Good morning, and welcome to the 2022 Annual and Special Meeting of Unitholders for First Capital Real Estate Investment Trust. I'm Adam Paul, and I serve as President and CEO. Today, for the third year in a row, our AGM is taking place virtually, primarily due to lingering uncertainty related to the pandemic during the planning timeframe of our AGM. Due to this, we have changed the format of our meeting. In previous years, following the formal portion of the AGM, we gave a presentation on the Trust's business and operations. Our intent this year, and going forward, is to host a separate standalone in-person investor event. We plan to make an announcement in that regard in the future.
We hope this will expand the reach and impact of our management presentation, and of course, we are very much looking forward to seeing you in person at that time. Finally, before we get started with the official business of the meeting, I would like to acknowledge the immense efforts of the entire FCR team over the course of the past year. As we have made our way back to physically working together and collaborating in our offices, the energy and determination of our team has never felt stronger. As I've said before, this is a testament to the culture that we have built and continue to build over many years. With that, I will now turn things over to our chair.
Good morning. I'm Bernard McDonnell, and I serve as the chair of First Capital REIT's board of trustees. Each year, we look forward to the opportunity to speak with our unitholders at our AGM. Although we are unable to meet in person, we have attempted to replicate as best we can our regular meeting in a virtual environment. Members of First Capital's Board of Trustees and the executive leadership team are also attending remotely. I will chair the meeting, and Alison Harnick will act as secretary. First, we would like to discuss how voting and questions will be addressed in this virtual format.

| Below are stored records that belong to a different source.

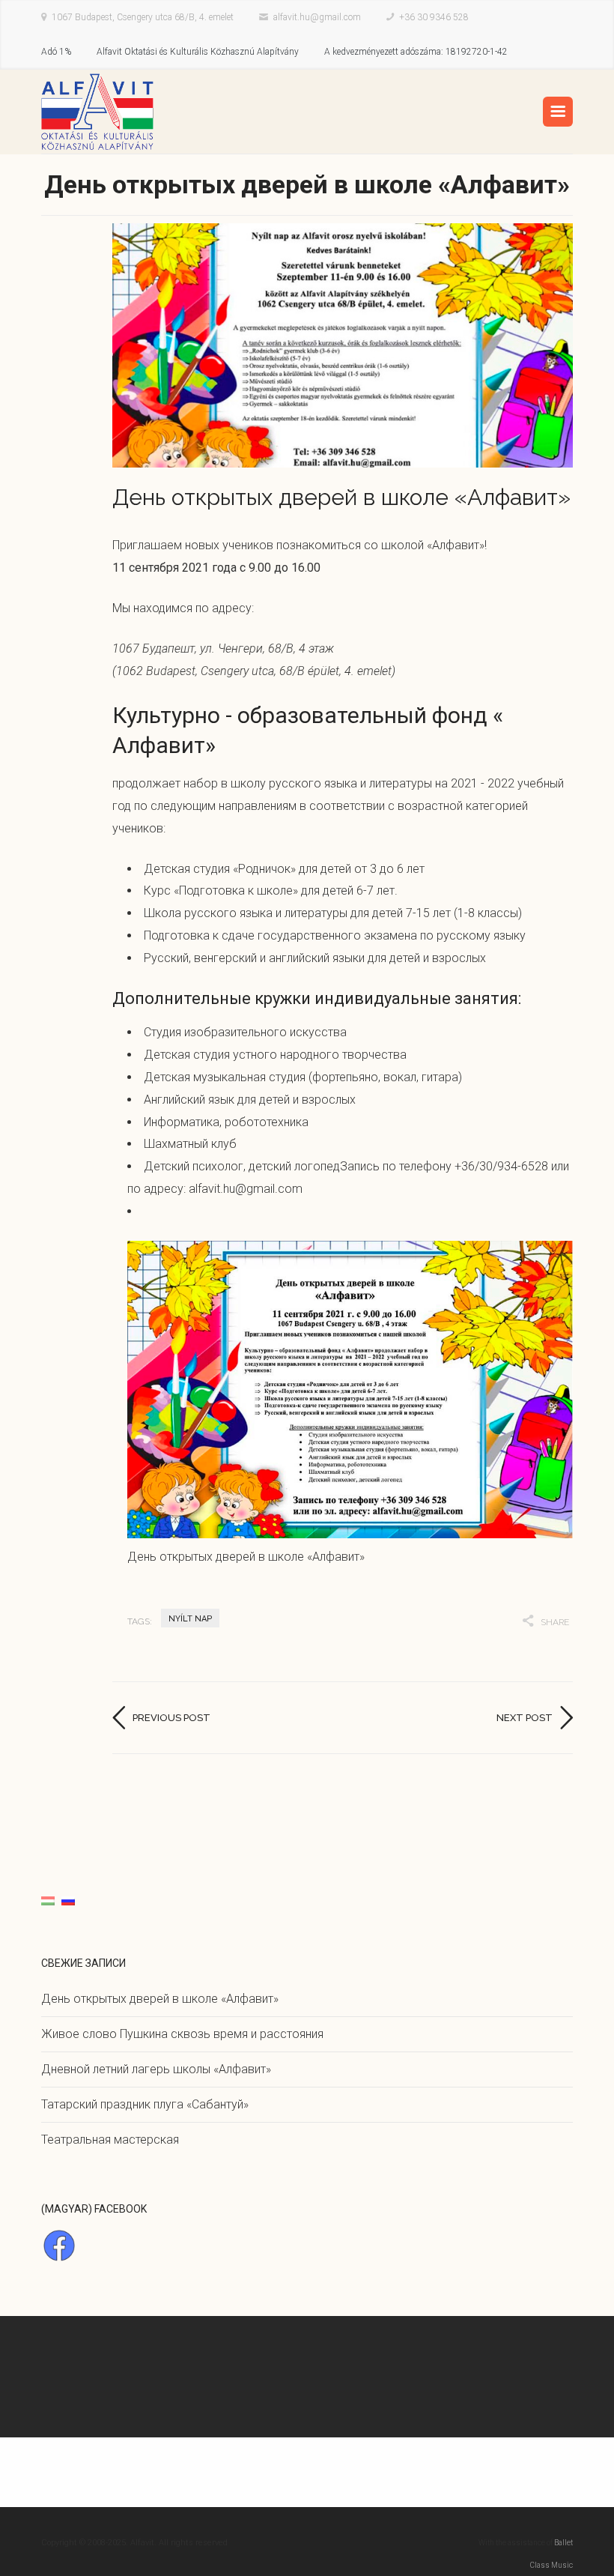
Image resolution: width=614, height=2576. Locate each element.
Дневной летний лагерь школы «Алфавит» (156, 2069)
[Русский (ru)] (68, 1900)
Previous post (171, 1717)
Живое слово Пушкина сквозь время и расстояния (182, 2034)
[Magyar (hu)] (48, 1900)
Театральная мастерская (110, 2139)
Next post (524, 1717)
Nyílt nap (190, 1619)
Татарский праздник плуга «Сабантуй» (145, 2104)
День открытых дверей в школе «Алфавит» (160, 1999)
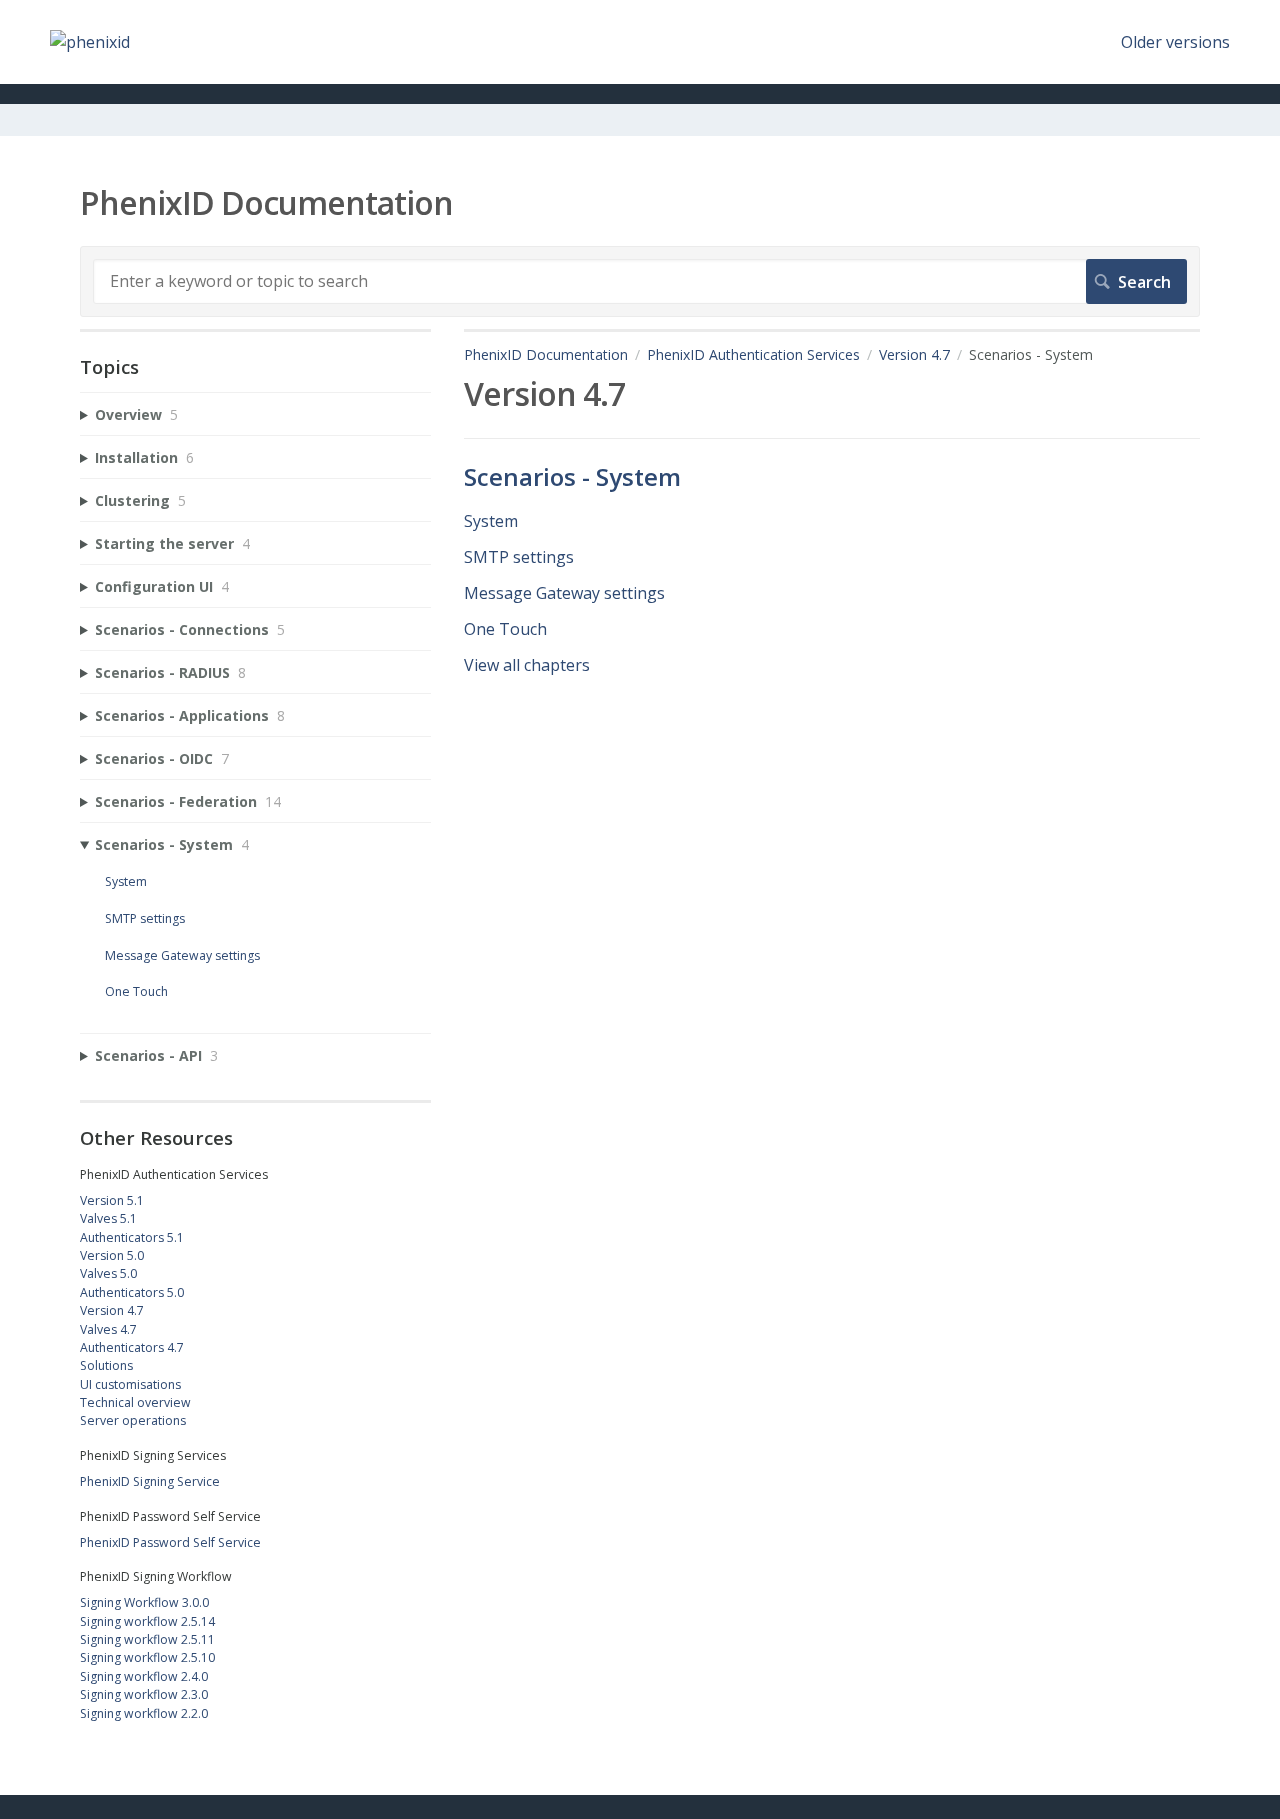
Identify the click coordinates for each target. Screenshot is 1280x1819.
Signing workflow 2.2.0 (144, 1713)
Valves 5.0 (108, 1273)
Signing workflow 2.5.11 (147, 1639)
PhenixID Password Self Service (170, 1542)
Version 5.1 (112, 1200)
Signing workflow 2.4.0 (144, 1676)
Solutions (106, 1365)
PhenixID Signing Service (150, 1481)
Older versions (1175, 42)
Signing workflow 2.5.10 (147, 1657)
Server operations (133, 1420)
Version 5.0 (112, 1255)
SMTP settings (519, 557)
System (491, 521)
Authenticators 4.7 (132, 1347)
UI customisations (130, 1384)
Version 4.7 (914, 354)
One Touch (505, 629)
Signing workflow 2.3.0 (144, 1694)
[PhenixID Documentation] (90, 42)
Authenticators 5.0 (132, 1292)
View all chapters (527, 665)
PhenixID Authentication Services (753, 354)
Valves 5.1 (108, 1218)
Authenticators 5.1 (132, 1237)
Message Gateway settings (564, 593)
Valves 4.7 (108, 1329)
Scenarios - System (572, 476)
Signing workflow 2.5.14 (147, 1621)
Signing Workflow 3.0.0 (144, 1602)
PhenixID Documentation (546, 354)
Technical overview (135, 1402)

Usually, and this year is no exception, the vast majority of unitholders submit proxies or voting instructions in advance of the meeting, with only a small number of unitholders opting to vote their units at the meeting.
Under normal circumstances, unitholders or proxy holders who wish to vote at the meeting would be required to attend the meeting in person. Instead, voting during today's meeting will be conducted through the online platform. We will conduct the votes on the matters before us by a poll. On a poll, every unitholder entitled to vote has one vote in respect of each unit held by that unitholder. The poll will be open for all resolutions at the same time. This will allow you to choose to vote on each resolution immediately or wait until the conclusion of discussion on each resolution prior to casting your vote. If you have voted in advance of the meeting and do not wish to revoke your previously submitted proxies, then you do not need to do anything.
Another manner in which this virtual meeting will be different is with respect to questions which will be accepted from registered unitholders and proxy holders through the online platform. To submit a question, click on the Q&A icon at the top of your computer screen. When submitting a question, please identify if it relates to a motion being considered as part of the formal business of the meeting or whether it is general in nature. We will address questions related to a particular motion at the appropriate time in the meeting and save general questions until after the formal business has been completed. Questions with common themes may be grouped together for efficiency. We will read the questions aloud prior to our response. We will make every effort to answer all your questions during today's question-and-answer period.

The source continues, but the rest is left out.